Wed Jul 26 05:00 PM -- 06:30 PM (PDT) @ Exhibit Hall 1 #218

We study neural network loss landscapes through the lens of mode connectivity, the observation that minimizers of neural networks retrieved via training on a dataset are connected via simple paths of low loss. Specifically, we ask the following question: are minimizers that rely on different mechanisms for making their predictions connected via simple paths of low loss? We provide a definition of mechanistic similarity as shared invariances to input transformations and demonstrate that lack of linear connectivity between two models implies they use dissimilar mechanisms for making their predictions. Relevant to practice, this result helps us demonstrate that naive fine-tuning on a downstream dataset can fail to alter a model's mechanisms, e.g., fine-tuning can fail to eliminate a model's reliance on spurious attributes.
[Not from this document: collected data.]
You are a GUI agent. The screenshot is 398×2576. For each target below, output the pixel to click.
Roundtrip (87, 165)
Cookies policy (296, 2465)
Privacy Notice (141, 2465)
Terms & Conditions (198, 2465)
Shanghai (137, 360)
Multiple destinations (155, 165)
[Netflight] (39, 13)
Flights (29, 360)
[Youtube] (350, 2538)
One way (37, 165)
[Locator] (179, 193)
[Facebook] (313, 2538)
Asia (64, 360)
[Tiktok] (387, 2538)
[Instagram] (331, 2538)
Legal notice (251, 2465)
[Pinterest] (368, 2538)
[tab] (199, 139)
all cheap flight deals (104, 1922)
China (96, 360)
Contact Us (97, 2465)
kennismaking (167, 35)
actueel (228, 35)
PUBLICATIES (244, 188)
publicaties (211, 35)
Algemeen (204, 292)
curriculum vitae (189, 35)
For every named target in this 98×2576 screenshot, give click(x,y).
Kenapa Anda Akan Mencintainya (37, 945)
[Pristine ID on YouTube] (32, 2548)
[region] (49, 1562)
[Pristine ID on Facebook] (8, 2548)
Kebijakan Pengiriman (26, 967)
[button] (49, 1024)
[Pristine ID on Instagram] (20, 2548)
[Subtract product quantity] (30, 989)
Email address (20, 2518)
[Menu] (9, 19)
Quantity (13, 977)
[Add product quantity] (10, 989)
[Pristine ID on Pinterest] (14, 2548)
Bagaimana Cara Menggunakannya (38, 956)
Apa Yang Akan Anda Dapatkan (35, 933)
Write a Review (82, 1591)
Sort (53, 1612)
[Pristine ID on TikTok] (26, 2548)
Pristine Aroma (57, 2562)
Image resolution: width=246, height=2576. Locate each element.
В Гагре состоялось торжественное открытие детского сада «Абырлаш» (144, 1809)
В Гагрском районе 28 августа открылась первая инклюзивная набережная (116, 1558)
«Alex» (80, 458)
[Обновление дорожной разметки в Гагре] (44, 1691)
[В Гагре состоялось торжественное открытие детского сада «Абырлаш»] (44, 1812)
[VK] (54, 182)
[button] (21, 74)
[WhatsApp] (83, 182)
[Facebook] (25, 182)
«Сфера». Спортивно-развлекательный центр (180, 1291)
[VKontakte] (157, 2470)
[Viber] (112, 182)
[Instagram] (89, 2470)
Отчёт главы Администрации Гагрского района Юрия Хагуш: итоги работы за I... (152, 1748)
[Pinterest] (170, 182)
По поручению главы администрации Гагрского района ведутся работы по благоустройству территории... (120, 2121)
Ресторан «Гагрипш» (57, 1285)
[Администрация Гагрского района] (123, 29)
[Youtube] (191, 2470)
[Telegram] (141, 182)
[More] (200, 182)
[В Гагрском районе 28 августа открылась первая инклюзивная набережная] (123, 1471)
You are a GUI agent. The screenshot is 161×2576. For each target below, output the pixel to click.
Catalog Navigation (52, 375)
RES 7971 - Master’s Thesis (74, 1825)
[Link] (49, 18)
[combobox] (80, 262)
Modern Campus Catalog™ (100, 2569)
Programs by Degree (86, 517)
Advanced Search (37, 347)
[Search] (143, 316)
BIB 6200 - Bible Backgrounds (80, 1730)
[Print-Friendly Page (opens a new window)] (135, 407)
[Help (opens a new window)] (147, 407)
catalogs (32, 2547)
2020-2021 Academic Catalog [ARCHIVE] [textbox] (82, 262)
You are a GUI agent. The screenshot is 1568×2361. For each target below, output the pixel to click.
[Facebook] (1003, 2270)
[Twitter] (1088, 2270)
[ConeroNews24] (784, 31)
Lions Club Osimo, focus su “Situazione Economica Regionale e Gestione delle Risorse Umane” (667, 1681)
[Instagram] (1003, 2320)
Our analysis also motivates a method for targeted alteration of a model's mechanisms, named connectivity-based fine-tuning (CBFT), which we analyze using several synthetic datasets for the task of reducing a model's reliance on spurious attributes.

Author Information

Ekdeep Singh Lubana (University of Michigan; CBS, Harvard University)
Eric Bigelow (Harvard University)
Robert Dick (University of Michigan)
David Krueger (MILA (University of Montreal))
Hidenori Tanaka (Harvard University, Harvard University)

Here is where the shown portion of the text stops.